- Exercise requirements -
If a line of the records contains the word "button", list it.

- Provided records -
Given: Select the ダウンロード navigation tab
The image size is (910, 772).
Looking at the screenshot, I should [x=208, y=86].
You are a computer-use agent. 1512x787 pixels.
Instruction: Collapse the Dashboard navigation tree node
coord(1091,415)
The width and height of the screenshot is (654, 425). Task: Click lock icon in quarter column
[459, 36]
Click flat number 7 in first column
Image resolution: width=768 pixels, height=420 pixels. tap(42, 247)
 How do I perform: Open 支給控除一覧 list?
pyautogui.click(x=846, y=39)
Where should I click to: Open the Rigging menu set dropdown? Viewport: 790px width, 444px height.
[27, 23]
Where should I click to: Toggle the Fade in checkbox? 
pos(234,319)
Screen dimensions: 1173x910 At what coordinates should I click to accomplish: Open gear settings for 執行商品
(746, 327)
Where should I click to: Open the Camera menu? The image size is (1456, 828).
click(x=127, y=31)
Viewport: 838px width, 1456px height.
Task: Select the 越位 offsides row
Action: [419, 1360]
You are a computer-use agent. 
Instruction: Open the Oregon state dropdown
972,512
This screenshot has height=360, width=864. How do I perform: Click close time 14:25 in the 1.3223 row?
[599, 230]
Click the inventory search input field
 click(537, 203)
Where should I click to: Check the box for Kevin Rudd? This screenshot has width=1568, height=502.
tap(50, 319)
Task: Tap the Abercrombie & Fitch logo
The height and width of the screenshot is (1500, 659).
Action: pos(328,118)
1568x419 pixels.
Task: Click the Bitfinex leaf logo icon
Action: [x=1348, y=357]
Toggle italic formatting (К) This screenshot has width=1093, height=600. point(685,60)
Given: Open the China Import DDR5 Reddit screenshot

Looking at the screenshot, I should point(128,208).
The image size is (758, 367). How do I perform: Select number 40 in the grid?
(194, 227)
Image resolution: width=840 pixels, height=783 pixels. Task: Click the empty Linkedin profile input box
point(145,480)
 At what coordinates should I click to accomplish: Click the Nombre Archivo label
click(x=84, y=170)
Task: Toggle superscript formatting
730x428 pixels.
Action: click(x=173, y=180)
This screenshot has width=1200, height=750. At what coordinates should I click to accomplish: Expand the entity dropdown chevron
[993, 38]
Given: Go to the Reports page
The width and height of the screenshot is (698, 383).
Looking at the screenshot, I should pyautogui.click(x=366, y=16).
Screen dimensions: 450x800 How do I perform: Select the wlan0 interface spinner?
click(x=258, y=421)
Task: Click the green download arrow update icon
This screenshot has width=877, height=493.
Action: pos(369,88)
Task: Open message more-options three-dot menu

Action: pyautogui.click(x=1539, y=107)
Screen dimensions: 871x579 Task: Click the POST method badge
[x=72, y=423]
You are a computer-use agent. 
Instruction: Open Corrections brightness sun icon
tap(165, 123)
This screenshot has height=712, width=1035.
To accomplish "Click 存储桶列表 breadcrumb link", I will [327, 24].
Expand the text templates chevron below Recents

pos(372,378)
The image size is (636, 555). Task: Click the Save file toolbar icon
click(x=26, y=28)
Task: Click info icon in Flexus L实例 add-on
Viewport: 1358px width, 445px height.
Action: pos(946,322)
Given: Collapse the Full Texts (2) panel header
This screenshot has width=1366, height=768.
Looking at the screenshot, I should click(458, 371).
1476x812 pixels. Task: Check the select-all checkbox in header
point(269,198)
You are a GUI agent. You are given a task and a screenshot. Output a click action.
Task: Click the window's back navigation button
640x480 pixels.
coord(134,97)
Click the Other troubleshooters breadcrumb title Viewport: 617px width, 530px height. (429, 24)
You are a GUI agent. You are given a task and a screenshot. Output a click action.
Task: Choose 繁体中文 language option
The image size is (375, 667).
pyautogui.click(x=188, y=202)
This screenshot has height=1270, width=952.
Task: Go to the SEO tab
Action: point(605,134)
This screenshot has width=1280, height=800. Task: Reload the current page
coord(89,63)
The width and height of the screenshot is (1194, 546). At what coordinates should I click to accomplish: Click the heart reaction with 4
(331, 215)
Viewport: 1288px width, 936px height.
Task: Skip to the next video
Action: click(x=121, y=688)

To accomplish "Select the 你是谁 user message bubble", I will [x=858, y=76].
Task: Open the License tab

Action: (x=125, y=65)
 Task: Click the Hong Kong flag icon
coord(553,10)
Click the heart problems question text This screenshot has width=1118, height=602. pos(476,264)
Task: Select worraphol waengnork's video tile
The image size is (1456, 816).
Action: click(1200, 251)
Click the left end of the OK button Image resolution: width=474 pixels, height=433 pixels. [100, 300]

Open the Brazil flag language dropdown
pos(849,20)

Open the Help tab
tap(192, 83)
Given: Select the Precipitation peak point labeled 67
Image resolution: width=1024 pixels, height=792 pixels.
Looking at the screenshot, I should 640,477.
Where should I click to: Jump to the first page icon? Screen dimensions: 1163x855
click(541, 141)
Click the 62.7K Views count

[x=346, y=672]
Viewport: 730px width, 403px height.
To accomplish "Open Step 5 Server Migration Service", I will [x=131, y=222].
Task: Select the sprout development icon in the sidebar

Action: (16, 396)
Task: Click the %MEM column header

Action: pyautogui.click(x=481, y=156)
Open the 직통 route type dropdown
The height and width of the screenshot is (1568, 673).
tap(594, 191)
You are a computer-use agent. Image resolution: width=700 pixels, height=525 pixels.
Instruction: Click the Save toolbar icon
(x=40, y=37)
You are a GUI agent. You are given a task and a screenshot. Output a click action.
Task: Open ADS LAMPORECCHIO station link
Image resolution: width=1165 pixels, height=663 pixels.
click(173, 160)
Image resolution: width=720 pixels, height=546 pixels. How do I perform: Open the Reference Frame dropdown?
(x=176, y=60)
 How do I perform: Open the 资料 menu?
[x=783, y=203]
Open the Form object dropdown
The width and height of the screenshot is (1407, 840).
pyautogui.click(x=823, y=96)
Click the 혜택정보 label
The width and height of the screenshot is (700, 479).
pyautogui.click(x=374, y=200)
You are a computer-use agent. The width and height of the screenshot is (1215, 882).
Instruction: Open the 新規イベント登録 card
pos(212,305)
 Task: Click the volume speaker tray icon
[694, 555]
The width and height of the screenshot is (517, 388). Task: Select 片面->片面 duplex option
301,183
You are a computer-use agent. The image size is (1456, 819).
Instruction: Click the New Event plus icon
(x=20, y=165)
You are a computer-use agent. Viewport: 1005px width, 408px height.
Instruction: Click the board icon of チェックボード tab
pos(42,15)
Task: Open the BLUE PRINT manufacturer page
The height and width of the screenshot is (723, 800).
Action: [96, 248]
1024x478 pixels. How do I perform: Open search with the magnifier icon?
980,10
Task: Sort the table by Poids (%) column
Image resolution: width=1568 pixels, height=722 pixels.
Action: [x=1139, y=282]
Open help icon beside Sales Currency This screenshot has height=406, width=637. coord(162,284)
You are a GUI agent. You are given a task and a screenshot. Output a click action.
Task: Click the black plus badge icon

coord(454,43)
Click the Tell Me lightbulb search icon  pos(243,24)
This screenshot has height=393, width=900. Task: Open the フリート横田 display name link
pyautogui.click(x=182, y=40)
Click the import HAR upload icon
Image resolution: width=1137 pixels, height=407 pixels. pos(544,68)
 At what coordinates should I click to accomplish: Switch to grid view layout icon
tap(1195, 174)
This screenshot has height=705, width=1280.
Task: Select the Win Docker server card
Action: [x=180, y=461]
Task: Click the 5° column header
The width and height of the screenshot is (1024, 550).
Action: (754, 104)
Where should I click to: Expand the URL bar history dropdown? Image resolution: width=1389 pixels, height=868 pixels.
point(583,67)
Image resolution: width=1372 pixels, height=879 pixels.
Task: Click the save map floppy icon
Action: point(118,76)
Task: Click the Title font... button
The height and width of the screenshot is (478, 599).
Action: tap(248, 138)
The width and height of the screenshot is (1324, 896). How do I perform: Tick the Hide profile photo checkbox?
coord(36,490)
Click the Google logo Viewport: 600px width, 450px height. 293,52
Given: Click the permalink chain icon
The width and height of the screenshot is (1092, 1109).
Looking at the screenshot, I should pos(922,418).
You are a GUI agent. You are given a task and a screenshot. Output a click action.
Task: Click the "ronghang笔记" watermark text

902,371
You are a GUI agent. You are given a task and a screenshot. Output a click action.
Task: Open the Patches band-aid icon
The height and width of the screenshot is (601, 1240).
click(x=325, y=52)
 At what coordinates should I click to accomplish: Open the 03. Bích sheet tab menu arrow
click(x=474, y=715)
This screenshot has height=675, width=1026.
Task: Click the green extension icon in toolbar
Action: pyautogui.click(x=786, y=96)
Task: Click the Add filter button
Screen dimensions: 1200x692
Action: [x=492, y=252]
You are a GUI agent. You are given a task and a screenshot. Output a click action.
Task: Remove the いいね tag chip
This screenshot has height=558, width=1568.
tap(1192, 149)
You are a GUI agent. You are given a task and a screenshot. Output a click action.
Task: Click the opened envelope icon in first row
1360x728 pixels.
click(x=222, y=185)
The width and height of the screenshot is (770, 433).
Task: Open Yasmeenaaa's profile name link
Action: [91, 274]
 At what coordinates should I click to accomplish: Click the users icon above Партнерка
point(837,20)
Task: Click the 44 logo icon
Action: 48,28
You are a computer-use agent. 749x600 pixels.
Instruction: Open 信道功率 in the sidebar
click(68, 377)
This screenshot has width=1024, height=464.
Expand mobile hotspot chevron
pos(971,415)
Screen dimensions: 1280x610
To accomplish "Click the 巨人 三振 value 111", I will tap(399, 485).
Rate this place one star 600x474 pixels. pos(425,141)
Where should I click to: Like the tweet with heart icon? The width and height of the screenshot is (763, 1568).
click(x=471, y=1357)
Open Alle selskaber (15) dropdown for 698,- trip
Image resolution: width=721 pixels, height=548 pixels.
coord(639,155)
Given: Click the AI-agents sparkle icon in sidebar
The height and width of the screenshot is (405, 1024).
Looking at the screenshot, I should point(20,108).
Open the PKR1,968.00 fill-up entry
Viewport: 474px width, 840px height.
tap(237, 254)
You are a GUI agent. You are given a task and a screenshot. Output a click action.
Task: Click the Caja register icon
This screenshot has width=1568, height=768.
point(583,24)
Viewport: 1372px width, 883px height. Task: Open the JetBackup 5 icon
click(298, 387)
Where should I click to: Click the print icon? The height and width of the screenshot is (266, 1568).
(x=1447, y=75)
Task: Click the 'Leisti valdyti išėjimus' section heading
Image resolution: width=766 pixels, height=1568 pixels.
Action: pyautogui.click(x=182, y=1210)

- Solution to this exercise -
Task: Click the window's back navigation button
Click the left end of the OK button Image resolution: width=474 pixels, height=433 pixels. [100, 300]
Task: Click the Title font... button
Task: Click the Add filter button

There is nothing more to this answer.